Sin embargo, esta estrategia es inútil si el Gobierno no tiene una voluntad reformista y decide adoptar una política intervencionista. ¿Cómo se puede eliminar la reticencia de los gobiernos a perder control de ciertos sectores de la economía? Las estrategias de campeones nacionales, tristemente escenificada en España con la larga y penosa saga de la OPA de Endesa, introducen distorsiones en las economías que responden solamente a deseos puramente de control de los gobiernos. Al fin y al cabo, la conclusión del culebrón de Endesa ha reflejado que el mercado es, casi siempre, soberano: a pesar de las sospechas de arreglo político, el precio final de la operación, más de 40 euros por acción, es casi el doble del precio inicialmente ofertado hace 18 meses, y cercano a las estimaciones iniciales sobre el valor de la empresa. O resulta una operación ruinosa para los nuevos dueños, o el arreglo inicial era una ganga para los compradores iniciales.

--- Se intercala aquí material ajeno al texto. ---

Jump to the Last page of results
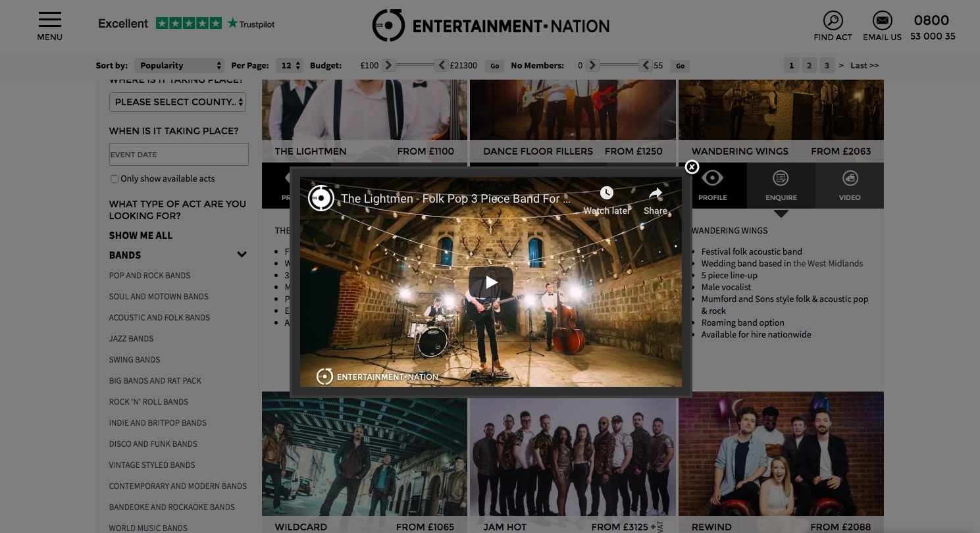The image size is (980, 533). pyautogui.click(x=863, y=65)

Por desgracia, a los gobiernos no se les puede compensar monetariamente para que acepten la pérdida de control. Pero la miopía y el juego político imponen un coste reputacional que puede costar muy caro al país. Si los inversores extranjeros pierden la confianza en los gestores de un país se espantarán e invertirán en otros países, reduciendo el crecimiento y perpetuando las ineficiencias. Un país como España, con un 10% del PIB financiado por capital foráneo y un mercado inmobiliario en rápida desaceleración, no debe permitirse el lujo de maltratar a los inversores extranjeros e imponer la trama política local a la eficiencia económica. El capital político debe invertirse en reformas estructurales que aumenten el crecimiento potencial del país, no en influir en la nacionalidad del gestor de una empresa o debilitar la independencia de los organismos reguladores.